Japanese manga series

SS (stands for Special Stage) is a Japanese manga series written and illustrated by Shohei Harumoto. It was serialized in Shogakukan's seinen manga magazine Big Comic Superior from 2000 to 2003, with its chapters collected in nine tankōbon volumes. A live-action film adaptation premiered in 2008.

==Plot==
The story revolves around Daibutsu, a middle aged former rally driver who used to participate in the All Japan Rally Championship and now lives with his wife Kumiko and their son.
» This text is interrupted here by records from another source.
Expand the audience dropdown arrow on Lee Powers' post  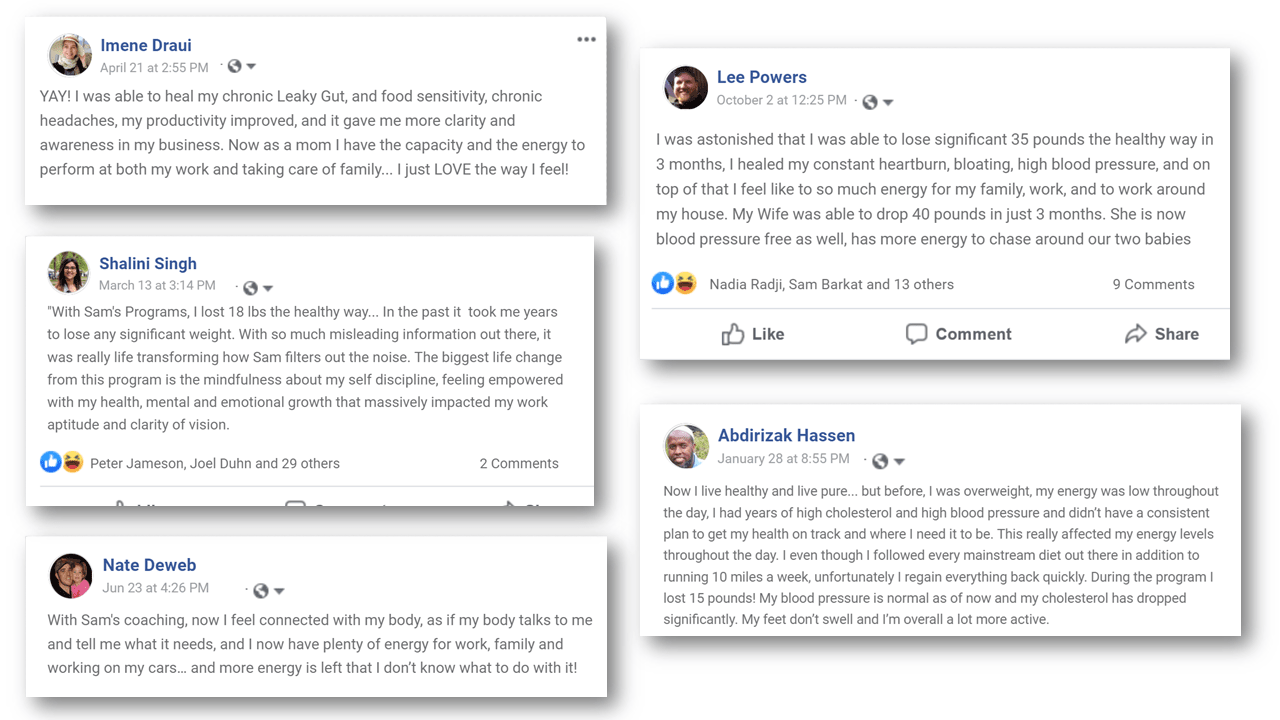pyautogui.click(x=888, y=102)
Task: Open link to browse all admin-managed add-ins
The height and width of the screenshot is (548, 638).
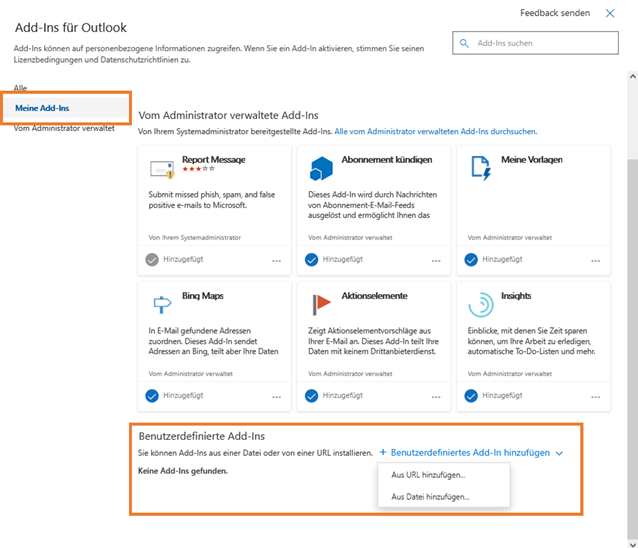Action: [435, 131]
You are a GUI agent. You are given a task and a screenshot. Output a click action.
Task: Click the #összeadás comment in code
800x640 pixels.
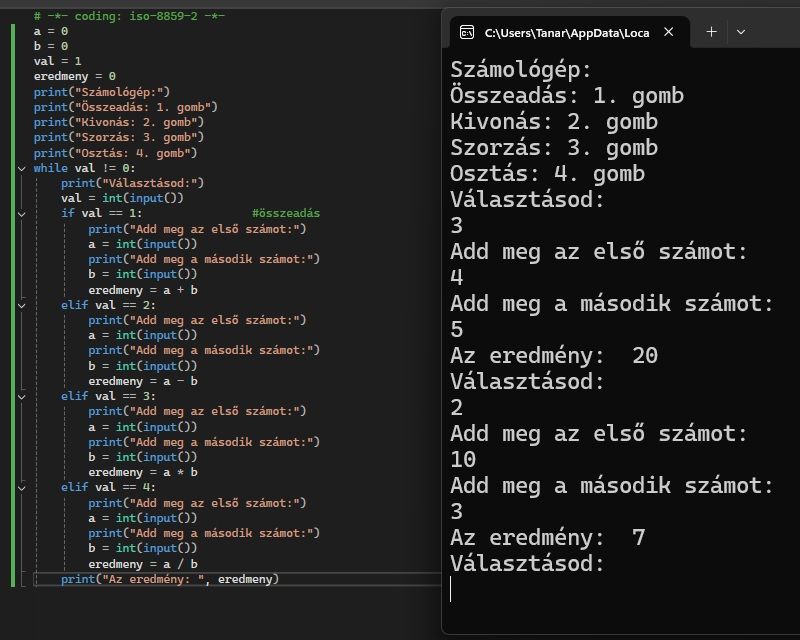(x=286, y=214)
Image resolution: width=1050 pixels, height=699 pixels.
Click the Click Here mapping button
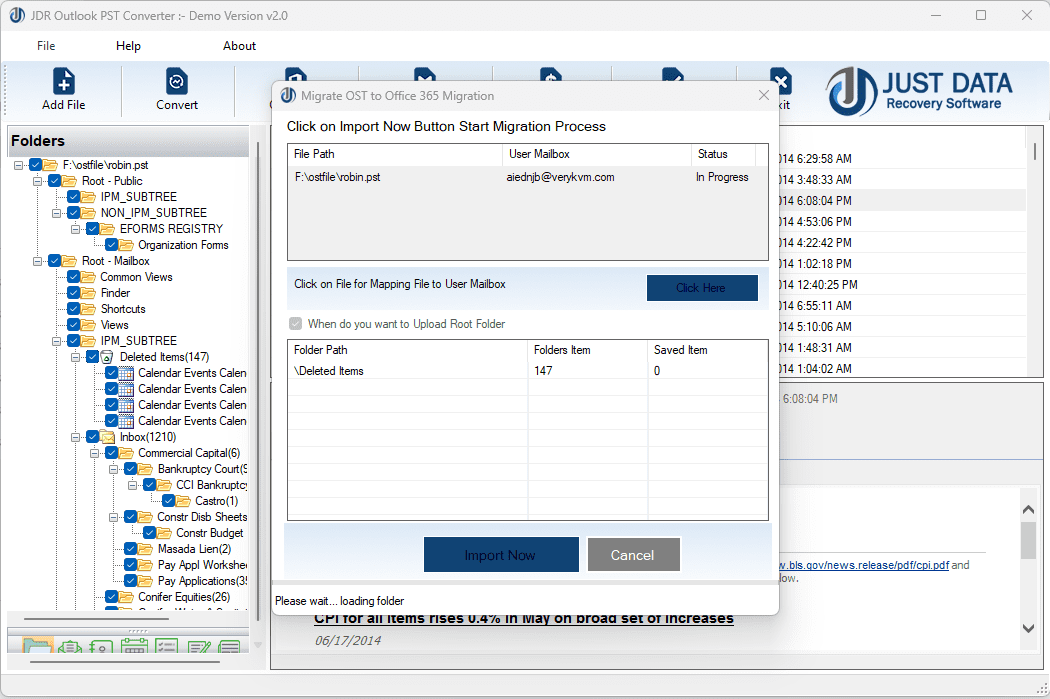click(x=702, y=287)
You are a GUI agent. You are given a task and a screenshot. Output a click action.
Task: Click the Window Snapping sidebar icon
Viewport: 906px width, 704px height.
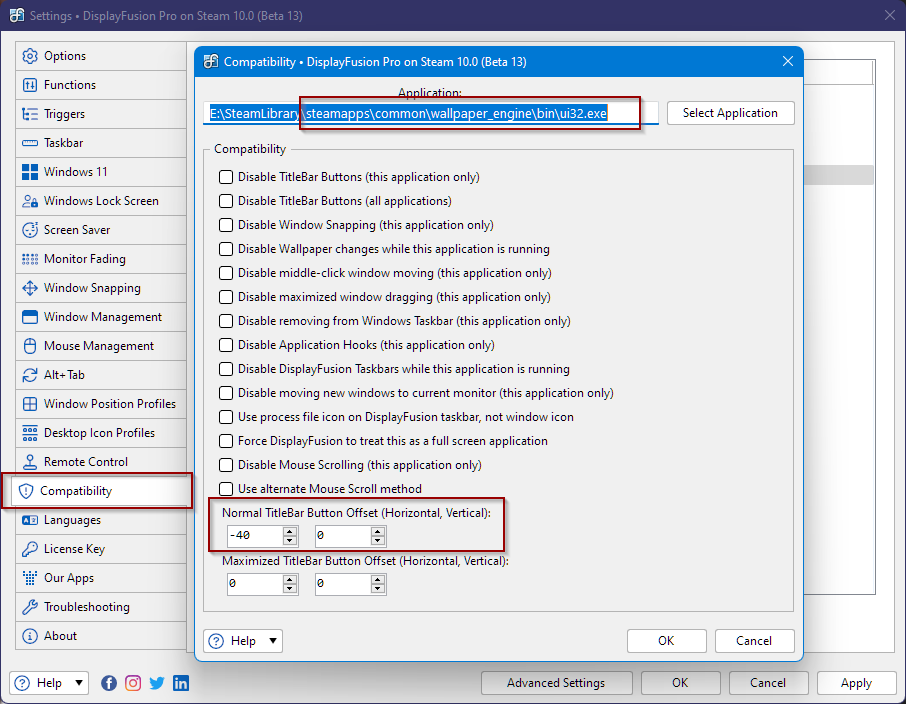pos(30,288)
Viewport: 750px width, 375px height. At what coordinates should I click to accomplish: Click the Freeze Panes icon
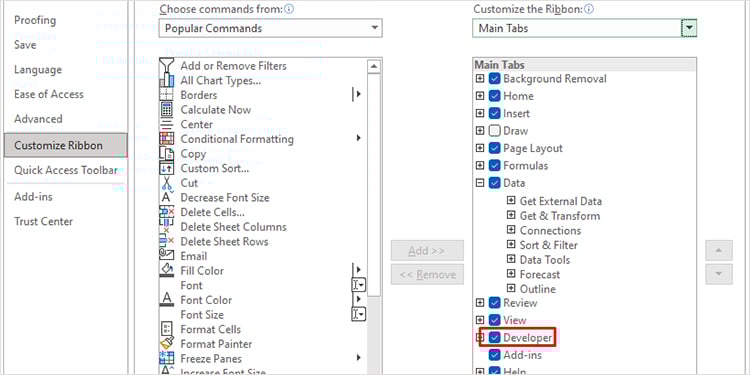pos(166,358)
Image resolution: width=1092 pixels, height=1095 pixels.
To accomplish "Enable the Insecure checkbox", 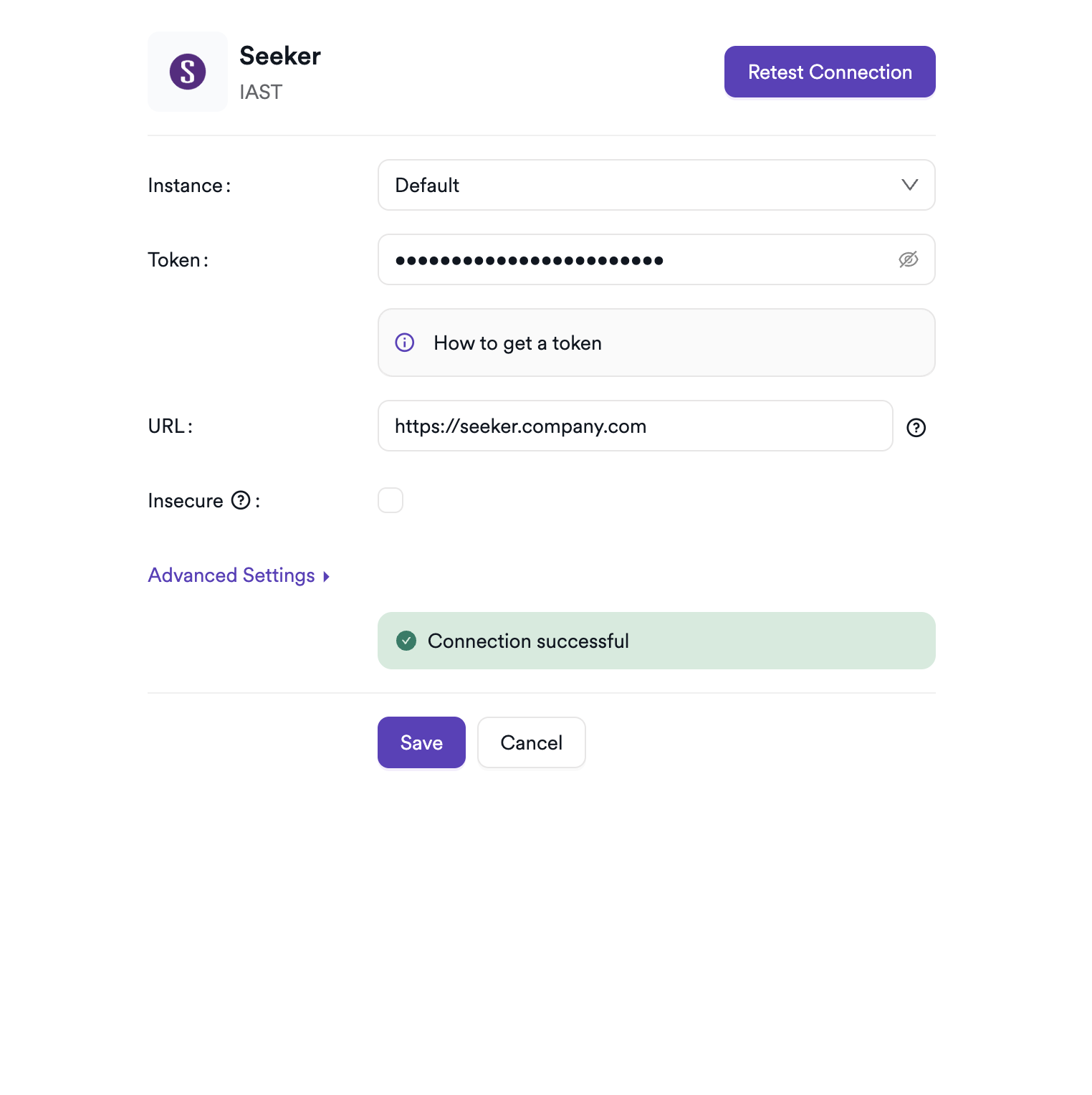I will [x=391, y=500].
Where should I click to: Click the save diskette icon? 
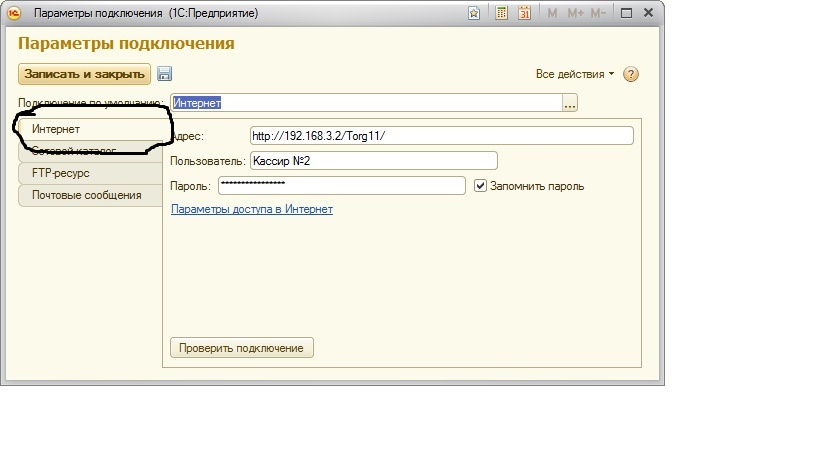[165, 74]
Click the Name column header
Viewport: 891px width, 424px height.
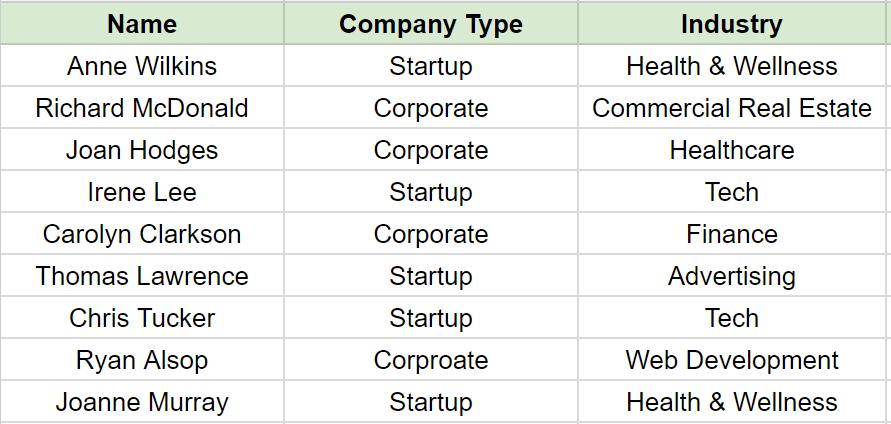(x=142, y=24)
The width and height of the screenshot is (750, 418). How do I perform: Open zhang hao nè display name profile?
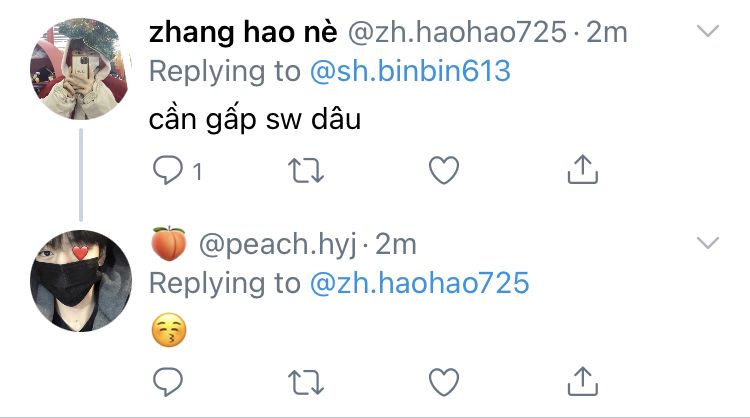[x=243, y=33]
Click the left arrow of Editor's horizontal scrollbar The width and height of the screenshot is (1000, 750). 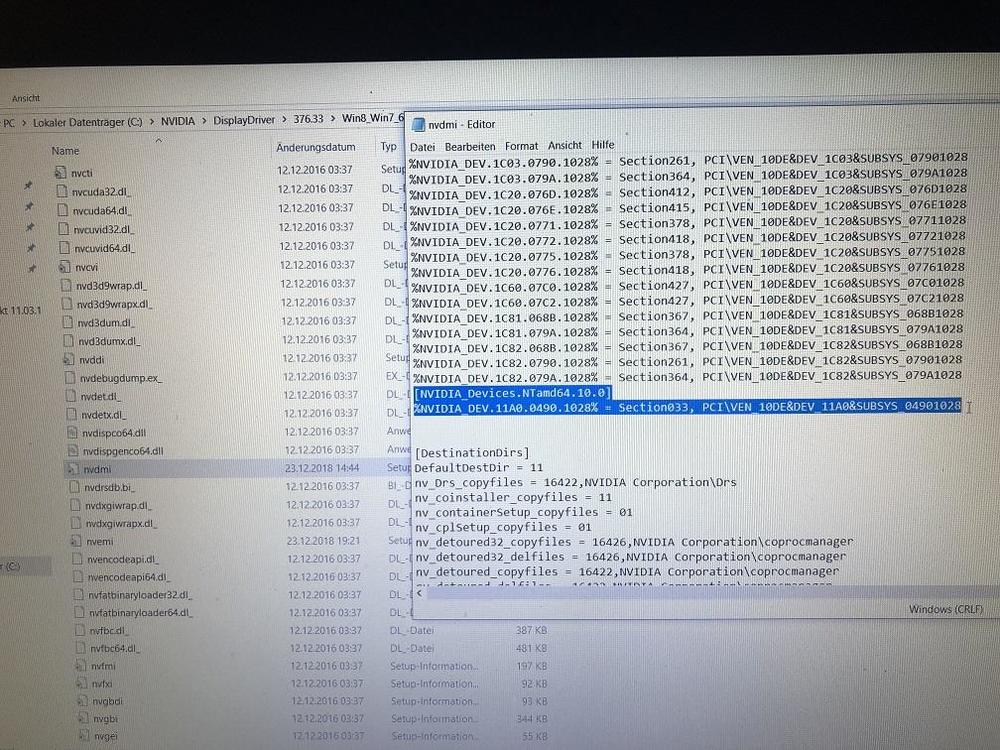tap(419, 592)

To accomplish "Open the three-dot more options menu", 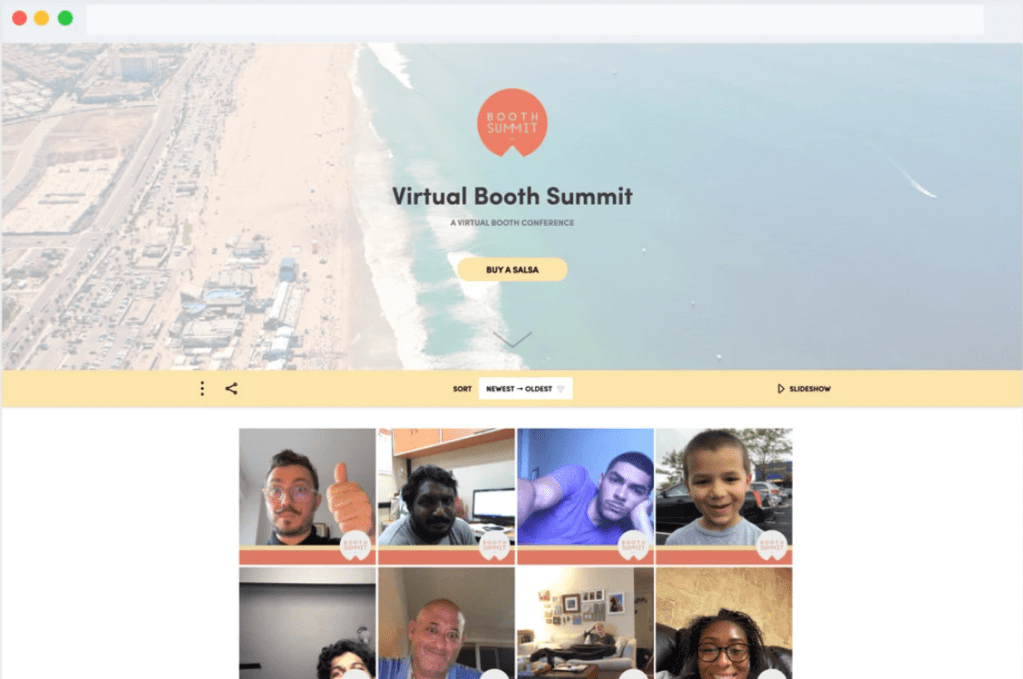I will click(x=202, y=388).
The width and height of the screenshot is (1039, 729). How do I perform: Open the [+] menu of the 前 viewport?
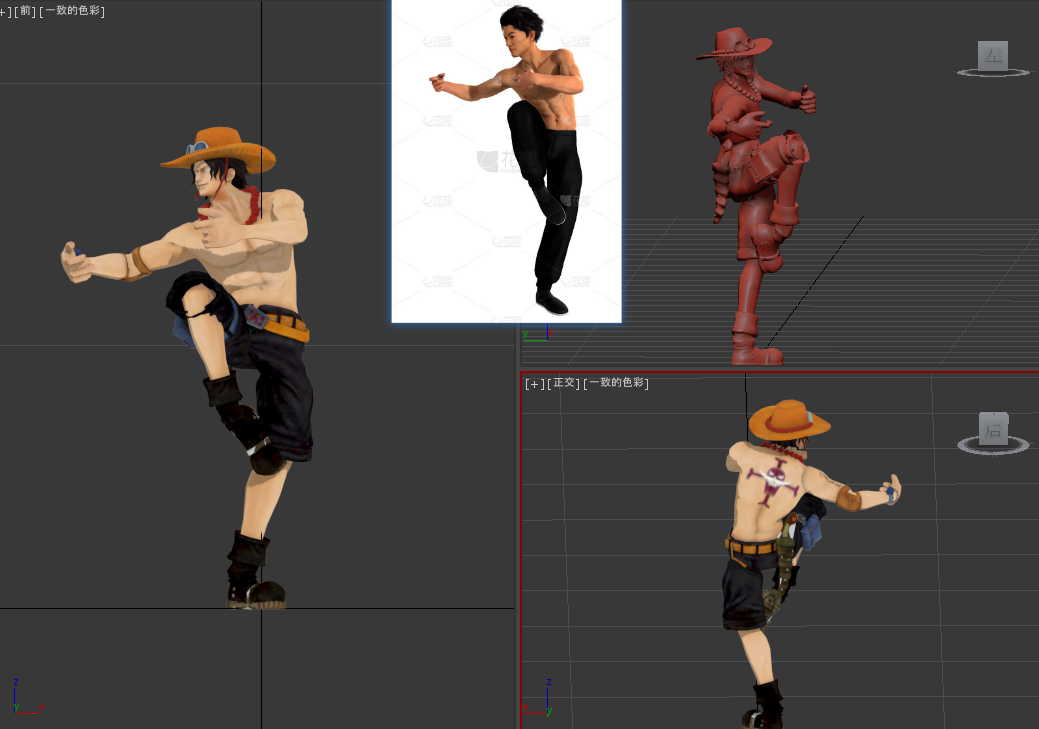5,11
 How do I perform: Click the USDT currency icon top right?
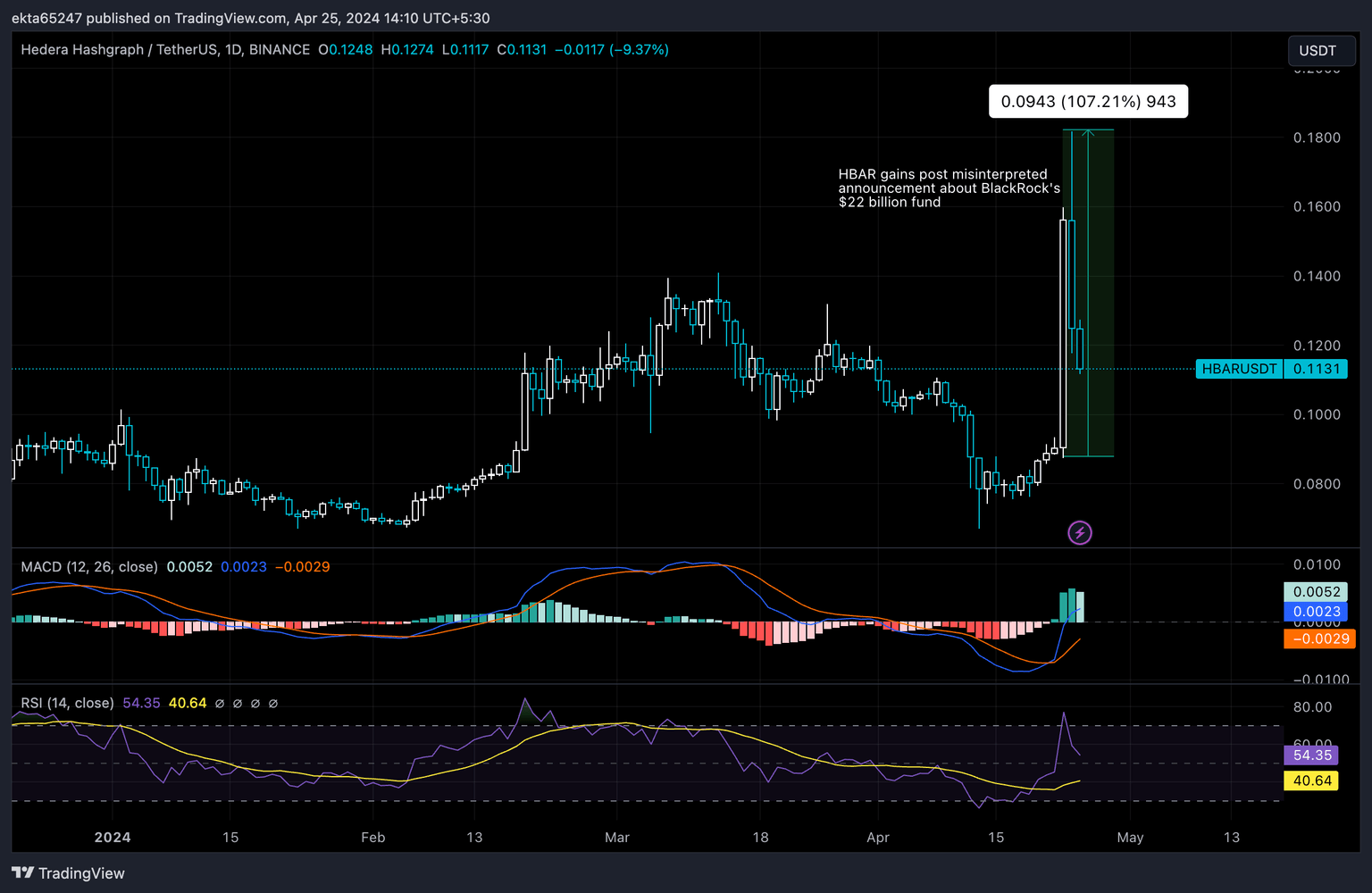pyautogui.click(x=1320, y=50)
Daibutsu goes to his garage to rebuild his Mitsubishi Starion 4WD, named Jackie, a Group B rally car which was banned at the end of the 1986 season. He returns to racing by challenging people on the street with his car.

==Media==
===Manga===
Written and illustrated by Shohei Harumoto, SS was serialized in Shogakukan's seinen manga magazine Big Comic Superior from 2000 to 2003. Shogakukan collected its chapters in nine tankōbon volumes, released from May 30, 2000, to August 30, 2003.

====Volumes====

| No. | Release date | ISBN |
|---|---|---|
| 1 | May 30, 2000 | 4-09-185651-9 |
| 2 | November 30, 2000 | 4-09-185652-7 |
| 3 | March 30, 2001 | 4-09-185653-5 |
| 4 | July 30, 2001 | 4-09-185654-3 |
| 5 | February 28, 2002 | 4-09-185655-1 |
| 6 | August 30, 2002 | 4-09-185656-X |
| 7 | January 30, 2003 | 4-09-185657-8 |
| 8 | April 30, 2003 | 4-09-185658-6 |
| 9 | August 30, 2003 | 4-09-185659-4 |

===Live-action film===
A live-action film adaptation, directed by Yoshinori Kobayashi and distributed by Libero, premiered on January 12, 2008. The film stars Show Aikawa as Daibutsu, Kenichi Endō as Kurihara, Noriko Sakai as Kumiko, and Megumi as Girako.